Since the Zionist enterprise is legitimate only if it allows all the people under its control equal rights, Israel needs to create a reality that implements this principle. As a first step, Israel should announce that it has no sovereignty claims over areas in which Israeli settlers are a small minority, that is, all areas beyond the security fence, outside of the settlement blocs.
In addition, it should accept that any future agreement will be based on the 1967 lines with territorial swaps that will apply Israeli sovereignty to the settlement blocs, as well.
Third, it should separate the security issue from the settlement issue, so that the IDF will remain deployed as needed in the territories regardless of the settlements, until the security issue is resolved in a permanent agreement.
If Israel would carefully demarcate its future borders, providing full, equal rights for all the residents within these borders and also providing sufficient space for creating a Palestinian state for the millions of Palestinian outside its borders, it will enable the companies who are about to cease doing business in Israel to continue with their business uninterrupted. Furthermore, it will help US legislators define an effective anti-BDS bill that will not create an impossible dilemma for US companies.
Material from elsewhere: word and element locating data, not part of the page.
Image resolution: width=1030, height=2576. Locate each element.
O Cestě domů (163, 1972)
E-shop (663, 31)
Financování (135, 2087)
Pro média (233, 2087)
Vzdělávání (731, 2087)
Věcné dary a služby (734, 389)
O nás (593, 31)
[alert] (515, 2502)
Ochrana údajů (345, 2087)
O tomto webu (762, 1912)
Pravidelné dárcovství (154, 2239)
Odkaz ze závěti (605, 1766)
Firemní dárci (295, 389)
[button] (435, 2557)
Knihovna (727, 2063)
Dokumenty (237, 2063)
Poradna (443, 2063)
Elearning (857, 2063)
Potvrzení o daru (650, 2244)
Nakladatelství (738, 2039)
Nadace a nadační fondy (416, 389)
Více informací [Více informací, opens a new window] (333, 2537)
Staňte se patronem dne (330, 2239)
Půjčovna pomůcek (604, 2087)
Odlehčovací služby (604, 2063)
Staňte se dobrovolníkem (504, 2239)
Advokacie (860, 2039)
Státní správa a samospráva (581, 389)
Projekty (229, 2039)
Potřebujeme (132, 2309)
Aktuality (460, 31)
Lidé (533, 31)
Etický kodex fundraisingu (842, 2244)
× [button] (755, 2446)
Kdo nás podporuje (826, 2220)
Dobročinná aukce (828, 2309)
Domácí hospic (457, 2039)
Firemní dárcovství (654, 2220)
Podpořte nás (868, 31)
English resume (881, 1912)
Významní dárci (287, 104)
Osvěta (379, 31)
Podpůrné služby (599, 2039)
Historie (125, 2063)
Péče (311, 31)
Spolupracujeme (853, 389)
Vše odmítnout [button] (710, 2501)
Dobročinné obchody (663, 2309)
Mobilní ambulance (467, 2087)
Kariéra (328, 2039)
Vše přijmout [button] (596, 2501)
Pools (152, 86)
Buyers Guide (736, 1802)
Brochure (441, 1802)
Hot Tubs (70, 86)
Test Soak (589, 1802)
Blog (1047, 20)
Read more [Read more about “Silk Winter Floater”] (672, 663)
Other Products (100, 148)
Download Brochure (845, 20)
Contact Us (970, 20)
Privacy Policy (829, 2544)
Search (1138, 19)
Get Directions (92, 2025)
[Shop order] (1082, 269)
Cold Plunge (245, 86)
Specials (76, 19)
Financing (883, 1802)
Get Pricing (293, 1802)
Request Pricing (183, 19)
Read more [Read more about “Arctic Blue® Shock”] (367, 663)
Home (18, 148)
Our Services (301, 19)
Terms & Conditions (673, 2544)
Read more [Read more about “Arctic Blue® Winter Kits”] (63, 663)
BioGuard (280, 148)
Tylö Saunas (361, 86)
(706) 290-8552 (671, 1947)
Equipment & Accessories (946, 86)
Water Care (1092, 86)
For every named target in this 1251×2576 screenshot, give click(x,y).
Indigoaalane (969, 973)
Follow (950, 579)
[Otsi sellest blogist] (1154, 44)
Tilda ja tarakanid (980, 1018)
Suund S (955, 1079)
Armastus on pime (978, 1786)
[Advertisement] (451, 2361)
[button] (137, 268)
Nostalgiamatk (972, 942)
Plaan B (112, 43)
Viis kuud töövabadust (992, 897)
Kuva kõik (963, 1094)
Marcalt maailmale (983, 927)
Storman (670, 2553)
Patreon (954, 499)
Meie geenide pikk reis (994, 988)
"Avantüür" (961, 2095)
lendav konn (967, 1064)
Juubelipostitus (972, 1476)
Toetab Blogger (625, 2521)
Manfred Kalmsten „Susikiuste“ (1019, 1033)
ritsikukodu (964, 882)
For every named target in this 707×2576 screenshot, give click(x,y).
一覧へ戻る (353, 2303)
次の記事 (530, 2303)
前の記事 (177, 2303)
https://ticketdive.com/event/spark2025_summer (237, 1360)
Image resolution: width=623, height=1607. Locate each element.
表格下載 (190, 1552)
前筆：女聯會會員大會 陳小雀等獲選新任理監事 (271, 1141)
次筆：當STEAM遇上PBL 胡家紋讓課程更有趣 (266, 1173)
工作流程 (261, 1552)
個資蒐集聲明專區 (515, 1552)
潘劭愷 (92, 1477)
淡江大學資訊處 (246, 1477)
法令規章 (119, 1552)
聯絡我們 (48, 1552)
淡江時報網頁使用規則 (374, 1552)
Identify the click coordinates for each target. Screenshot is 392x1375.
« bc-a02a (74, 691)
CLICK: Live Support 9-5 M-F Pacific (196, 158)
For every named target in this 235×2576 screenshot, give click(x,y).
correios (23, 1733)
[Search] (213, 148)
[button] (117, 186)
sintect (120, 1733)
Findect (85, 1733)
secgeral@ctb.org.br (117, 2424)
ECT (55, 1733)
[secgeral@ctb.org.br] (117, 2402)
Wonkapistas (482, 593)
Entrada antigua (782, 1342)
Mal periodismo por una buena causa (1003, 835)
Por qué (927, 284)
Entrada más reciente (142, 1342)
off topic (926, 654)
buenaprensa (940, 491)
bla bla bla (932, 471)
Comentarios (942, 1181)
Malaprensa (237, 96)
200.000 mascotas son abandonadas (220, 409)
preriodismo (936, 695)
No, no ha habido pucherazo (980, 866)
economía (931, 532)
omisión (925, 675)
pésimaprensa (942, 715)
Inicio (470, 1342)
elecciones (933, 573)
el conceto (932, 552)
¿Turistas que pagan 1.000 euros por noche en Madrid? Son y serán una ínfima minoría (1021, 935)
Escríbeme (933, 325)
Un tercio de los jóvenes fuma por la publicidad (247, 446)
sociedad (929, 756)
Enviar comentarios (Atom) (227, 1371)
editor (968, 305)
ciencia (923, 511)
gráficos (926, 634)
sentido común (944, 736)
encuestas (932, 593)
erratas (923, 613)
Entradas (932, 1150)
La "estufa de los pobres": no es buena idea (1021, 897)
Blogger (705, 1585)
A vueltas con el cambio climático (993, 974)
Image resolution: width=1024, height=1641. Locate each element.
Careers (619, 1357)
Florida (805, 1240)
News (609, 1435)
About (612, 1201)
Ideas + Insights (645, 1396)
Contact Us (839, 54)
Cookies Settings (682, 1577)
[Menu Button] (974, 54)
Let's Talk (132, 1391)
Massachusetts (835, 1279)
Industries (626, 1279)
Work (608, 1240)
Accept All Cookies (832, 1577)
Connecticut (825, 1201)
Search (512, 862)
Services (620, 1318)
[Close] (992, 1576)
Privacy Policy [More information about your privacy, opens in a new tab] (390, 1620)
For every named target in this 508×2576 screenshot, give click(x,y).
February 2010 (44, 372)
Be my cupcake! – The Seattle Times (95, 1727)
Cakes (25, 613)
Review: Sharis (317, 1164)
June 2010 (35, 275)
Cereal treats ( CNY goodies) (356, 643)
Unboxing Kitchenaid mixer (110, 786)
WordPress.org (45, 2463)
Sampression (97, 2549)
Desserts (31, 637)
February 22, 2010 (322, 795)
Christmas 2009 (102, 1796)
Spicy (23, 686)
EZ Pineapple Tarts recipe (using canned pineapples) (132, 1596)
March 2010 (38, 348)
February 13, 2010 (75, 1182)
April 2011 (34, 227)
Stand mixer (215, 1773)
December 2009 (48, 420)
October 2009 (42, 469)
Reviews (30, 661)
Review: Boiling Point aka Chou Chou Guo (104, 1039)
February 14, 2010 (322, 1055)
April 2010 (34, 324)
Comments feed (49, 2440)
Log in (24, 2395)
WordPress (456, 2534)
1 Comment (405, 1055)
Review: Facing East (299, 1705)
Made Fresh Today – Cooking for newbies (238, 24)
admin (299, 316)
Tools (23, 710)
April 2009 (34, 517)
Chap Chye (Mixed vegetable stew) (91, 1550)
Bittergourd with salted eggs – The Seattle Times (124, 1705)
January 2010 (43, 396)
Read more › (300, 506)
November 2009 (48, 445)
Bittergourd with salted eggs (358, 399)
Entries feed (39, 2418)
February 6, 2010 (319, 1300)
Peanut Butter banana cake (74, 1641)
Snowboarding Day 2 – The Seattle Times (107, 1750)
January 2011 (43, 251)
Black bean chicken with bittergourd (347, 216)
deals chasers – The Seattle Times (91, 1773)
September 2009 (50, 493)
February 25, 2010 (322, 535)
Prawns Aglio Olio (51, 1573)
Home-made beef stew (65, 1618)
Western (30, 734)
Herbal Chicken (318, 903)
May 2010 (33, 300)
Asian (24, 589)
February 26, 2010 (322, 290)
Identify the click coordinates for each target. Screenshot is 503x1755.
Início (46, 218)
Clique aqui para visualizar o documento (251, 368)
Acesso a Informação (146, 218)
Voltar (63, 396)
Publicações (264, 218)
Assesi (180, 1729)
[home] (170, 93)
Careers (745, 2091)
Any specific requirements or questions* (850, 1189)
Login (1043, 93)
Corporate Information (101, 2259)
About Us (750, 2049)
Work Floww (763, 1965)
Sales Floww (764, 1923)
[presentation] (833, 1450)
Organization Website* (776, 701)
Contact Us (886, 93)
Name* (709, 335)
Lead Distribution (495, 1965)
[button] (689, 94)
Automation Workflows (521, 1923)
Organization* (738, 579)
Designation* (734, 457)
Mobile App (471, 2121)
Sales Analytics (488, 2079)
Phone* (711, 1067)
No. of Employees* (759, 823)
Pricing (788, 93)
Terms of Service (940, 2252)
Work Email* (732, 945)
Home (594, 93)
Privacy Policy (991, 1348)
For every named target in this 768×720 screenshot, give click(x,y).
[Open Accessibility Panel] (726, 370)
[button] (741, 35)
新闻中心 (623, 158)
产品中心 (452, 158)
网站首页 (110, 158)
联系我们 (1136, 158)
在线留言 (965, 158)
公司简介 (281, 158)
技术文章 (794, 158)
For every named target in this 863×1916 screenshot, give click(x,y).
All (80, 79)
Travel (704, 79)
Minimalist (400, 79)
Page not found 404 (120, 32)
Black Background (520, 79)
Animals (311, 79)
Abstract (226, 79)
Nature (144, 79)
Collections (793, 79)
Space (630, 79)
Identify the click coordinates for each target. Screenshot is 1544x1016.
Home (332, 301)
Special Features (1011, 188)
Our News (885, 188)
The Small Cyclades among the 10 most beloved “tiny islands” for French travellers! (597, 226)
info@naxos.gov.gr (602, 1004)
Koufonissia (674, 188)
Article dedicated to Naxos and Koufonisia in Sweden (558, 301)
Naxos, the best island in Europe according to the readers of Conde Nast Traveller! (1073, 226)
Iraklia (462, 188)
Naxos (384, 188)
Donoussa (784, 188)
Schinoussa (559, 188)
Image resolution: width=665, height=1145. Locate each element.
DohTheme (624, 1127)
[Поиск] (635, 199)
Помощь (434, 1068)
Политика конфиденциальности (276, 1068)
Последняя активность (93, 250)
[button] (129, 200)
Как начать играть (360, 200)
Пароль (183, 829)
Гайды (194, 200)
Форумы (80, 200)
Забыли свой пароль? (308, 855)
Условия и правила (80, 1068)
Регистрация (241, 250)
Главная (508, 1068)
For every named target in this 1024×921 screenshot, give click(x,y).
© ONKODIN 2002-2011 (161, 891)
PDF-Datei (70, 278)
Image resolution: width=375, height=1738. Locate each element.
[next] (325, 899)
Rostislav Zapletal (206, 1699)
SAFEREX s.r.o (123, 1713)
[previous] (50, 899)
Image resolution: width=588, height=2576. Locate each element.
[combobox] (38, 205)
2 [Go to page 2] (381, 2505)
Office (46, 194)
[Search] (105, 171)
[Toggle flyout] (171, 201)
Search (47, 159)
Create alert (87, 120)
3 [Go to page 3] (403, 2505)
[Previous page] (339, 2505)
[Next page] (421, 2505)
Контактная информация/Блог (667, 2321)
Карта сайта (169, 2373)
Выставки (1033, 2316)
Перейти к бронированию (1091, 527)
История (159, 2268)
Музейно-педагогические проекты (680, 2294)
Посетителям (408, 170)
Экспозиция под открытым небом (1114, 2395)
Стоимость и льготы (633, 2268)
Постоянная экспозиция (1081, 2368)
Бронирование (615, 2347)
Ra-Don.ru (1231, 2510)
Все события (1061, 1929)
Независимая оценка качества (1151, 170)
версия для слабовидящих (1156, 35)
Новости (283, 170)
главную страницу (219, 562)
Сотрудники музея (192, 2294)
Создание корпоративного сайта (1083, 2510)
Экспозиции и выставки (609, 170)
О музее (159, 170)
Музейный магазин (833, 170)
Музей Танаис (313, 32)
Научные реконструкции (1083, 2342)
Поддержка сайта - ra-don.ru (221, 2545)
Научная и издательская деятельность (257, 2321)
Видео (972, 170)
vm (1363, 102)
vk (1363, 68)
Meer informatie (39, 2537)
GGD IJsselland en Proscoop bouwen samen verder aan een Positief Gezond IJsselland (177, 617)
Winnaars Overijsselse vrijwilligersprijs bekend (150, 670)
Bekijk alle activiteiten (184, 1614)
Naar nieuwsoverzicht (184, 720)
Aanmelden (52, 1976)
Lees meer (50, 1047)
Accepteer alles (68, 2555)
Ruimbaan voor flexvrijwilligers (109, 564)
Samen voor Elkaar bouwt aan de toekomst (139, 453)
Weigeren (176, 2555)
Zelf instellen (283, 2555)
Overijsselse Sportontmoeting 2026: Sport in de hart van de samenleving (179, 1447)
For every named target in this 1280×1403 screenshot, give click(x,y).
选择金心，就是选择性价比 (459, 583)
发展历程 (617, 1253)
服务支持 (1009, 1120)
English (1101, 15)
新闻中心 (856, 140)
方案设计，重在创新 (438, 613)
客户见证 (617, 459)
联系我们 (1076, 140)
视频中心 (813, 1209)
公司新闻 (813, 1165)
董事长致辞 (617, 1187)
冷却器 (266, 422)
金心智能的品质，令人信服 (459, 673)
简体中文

By blurring all distinctions, Prime Minister Netanyahu incredibly accepts the narrative of Israel’s enemies. But everyone who cares about the future of Israel and wishes that it fulfills the Zionist vision of a democratic home for the Jewish People within secure borders should reject that narrative and insist on the clear demarcation between Israel and the areas allotted for the future state of Palestine.Ami Ayalon is a former director of the Shin Bet (Israeli Security Agency), Gilead Sher was chief of staff to prime minister Ehud Barak and heads the Center for Applied Negotiations at Israel’s Institute for National Security Studies, and Orni Petruschka is a high-tech entrepreneur in Israel. They are principals of the Israeli non-partisan organization Blue White Future.